Sep 12, 2012 13:33 GMT  ·  By
Artist's rendition of a protoplanetary disk of gas and dust (red) being shredded by the powerful gravitational tides of our galaxy's central black hole
   Artist's rendition of a protoplanetary disk of gas and dust (red) being shredded by the powerful gravitational tides of our galaxy's central black hole

When astronomers first started studying the core of the Milky Way, they found a very inhospitable environment. Despite this, new studies suggest that extrasolar planets can form around stars orbiting Sagittarius A*, the supermassive black hole powering our galaxy.

The most significant problem at this location is stellar clutter.
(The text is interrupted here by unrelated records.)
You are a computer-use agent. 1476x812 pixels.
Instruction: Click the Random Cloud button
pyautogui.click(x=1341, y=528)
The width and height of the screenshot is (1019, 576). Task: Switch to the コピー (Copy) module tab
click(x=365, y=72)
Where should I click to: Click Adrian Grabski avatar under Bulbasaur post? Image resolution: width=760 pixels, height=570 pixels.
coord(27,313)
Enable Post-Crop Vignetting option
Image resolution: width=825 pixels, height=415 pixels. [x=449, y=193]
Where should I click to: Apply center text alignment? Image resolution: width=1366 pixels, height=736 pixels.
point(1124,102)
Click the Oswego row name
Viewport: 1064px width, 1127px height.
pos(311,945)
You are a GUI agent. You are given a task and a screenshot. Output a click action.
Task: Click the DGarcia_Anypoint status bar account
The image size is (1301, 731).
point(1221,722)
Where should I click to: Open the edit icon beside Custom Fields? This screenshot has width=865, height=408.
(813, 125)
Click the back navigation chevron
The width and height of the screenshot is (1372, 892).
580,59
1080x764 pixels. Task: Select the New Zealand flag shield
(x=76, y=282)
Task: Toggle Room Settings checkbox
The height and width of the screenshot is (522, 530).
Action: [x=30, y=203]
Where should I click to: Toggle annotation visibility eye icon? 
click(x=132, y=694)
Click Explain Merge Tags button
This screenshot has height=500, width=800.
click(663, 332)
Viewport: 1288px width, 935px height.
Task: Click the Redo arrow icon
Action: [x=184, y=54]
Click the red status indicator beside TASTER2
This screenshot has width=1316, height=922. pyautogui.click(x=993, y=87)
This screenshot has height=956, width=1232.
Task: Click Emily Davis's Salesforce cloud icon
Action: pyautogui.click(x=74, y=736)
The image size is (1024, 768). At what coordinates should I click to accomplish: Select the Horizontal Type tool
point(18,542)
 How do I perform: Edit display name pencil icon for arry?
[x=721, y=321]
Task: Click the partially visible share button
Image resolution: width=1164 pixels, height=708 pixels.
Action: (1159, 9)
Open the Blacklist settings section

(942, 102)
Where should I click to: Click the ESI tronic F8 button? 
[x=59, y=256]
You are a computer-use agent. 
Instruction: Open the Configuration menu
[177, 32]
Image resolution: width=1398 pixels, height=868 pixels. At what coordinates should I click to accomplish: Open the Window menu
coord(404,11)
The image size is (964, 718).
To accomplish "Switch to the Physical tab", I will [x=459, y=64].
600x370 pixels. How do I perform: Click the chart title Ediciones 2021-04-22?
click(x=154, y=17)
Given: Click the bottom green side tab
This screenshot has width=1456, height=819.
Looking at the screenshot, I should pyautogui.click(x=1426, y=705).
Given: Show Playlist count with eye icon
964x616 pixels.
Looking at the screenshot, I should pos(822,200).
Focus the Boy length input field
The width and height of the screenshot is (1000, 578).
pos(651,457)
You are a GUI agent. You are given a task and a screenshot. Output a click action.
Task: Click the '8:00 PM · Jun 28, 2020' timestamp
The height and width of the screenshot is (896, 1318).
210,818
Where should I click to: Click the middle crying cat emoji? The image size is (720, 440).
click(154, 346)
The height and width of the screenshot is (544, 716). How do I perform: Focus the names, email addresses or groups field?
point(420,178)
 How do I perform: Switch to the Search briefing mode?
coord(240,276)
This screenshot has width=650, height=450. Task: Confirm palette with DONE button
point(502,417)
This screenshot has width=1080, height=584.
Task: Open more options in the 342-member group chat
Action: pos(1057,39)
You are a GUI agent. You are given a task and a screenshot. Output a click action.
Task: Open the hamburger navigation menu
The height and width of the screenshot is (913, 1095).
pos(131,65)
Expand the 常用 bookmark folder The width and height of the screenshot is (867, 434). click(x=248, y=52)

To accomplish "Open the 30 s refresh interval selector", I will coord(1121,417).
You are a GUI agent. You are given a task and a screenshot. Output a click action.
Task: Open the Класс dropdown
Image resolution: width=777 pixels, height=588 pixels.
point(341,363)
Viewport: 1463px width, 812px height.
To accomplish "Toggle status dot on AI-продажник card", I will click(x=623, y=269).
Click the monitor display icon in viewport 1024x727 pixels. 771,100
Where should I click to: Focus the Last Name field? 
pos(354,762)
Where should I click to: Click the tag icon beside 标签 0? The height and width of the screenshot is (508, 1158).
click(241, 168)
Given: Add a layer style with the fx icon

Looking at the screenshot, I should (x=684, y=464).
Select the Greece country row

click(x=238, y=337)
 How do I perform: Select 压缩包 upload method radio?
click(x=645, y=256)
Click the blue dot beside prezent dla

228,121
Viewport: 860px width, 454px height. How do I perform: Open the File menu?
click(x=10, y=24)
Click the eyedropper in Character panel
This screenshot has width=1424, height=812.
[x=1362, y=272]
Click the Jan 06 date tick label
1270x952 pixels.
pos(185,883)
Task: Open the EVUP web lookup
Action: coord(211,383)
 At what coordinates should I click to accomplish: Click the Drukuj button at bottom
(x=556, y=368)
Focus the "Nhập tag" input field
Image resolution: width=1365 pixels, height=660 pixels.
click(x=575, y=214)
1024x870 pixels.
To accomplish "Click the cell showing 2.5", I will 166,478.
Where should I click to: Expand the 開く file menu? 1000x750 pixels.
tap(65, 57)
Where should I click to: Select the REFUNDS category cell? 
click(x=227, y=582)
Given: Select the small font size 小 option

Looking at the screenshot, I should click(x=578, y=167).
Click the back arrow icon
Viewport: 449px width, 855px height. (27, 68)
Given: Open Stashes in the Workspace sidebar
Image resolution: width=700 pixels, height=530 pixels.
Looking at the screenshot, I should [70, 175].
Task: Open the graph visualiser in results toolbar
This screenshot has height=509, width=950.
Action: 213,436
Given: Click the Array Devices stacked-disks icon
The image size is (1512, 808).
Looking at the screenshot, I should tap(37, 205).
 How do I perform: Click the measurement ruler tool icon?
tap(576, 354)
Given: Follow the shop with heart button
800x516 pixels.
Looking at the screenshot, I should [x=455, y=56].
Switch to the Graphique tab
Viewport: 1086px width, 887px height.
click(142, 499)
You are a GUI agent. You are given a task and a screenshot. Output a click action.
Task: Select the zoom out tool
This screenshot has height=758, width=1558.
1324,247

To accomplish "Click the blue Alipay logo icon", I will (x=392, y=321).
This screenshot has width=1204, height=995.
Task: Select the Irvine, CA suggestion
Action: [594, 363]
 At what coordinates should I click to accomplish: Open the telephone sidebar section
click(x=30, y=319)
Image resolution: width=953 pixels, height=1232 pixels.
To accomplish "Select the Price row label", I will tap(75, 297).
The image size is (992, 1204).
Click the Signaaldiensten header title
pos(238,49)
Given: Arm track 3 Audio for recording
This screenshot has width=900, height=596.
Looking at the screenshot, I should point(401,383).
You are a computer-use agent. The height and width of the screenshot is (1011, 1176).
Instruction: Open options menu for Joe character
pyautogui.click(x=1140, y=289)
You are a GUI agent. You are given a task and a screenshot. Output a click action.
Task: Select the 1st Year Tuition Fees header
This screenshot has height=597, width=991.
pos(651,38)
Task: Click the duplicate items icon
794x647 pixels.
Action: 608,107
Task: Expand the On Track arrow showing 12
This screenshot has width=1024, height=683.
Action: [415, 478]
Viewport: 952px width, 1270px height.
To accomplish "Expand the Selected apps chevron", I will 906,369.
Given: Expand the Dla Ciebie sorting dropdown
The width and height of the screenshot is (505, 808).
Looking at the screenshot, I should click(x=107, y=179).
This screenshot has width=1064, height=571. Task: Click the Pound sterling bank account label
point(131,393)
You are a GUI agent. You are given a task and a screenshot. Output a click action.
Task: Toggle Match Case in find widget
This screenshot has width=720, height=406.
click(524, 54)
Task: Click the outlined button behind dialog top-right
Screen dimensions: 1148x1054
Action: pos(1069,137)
Celestial fireballs pass very close to each other as they rush to fly past the black hole and, ever so often, one of them gets thrown towards the dark behemoth, meeting an unsavory end at the hands of gravitational and tidal forces.

An additional issue is the presence of copious volumes of radiations and supernova shock waves, which make the formation of new stars impossible, and bathe the others in X-rays and gamma-rays.

Furthermore, the fabric of spacetime itself is distorted by the close proximity to Sagittarius A*, a black hole that tips the scales at around 4.5 million solar masses. Regardless of all these phenomena, exoplanets can apparently still develop around some stars, a new study indicates.

The work, conducted by investigators at the Harvard-Smithsonian Center for Astrophysics (CfA), is centered on a massive cloud of hydrogen and helium, which was discovered heading towards the galactic core at great speed.

Astronomers believe that this object is basically a protoplanetary disk, an accumulation of debris left behind by a newly-formed star, from which new planets, asteroids and comets eventually form.

“This unfortunate star got tossed toward the central black hole. Now it's on the ride of its life, and while it will survive the encounter, its protoplanetary disk won't be so lucky,” Ruth Murray-Clay says.

The CfA astronomer is the lead author of the study, which is published in the top journal Nature.

“It's fascinating to think about planets forming so close to a black hole. If our civilization inhabited such a planet, we could have tested Einstein's theory of gravity much better, and we could have harvested clean energy from throwing our waste into the black hole,” adds study coauthor Avi Loeb.

Fortunately, if the gas in the doomed star's protoplanetary disk falls through Sagittarius A*'s event horizon, we will be notified of this event by a bright flash of X-rays from the black hole.

Thus far, astronomers managed to confirm more than 770 exoplanets, and an additional 2,300+ are awaiting further study. The NASA Kepler Telescope, launched specifically to find alien worlds, is continuing its scans of the night sky, and will probably produce even more candidates.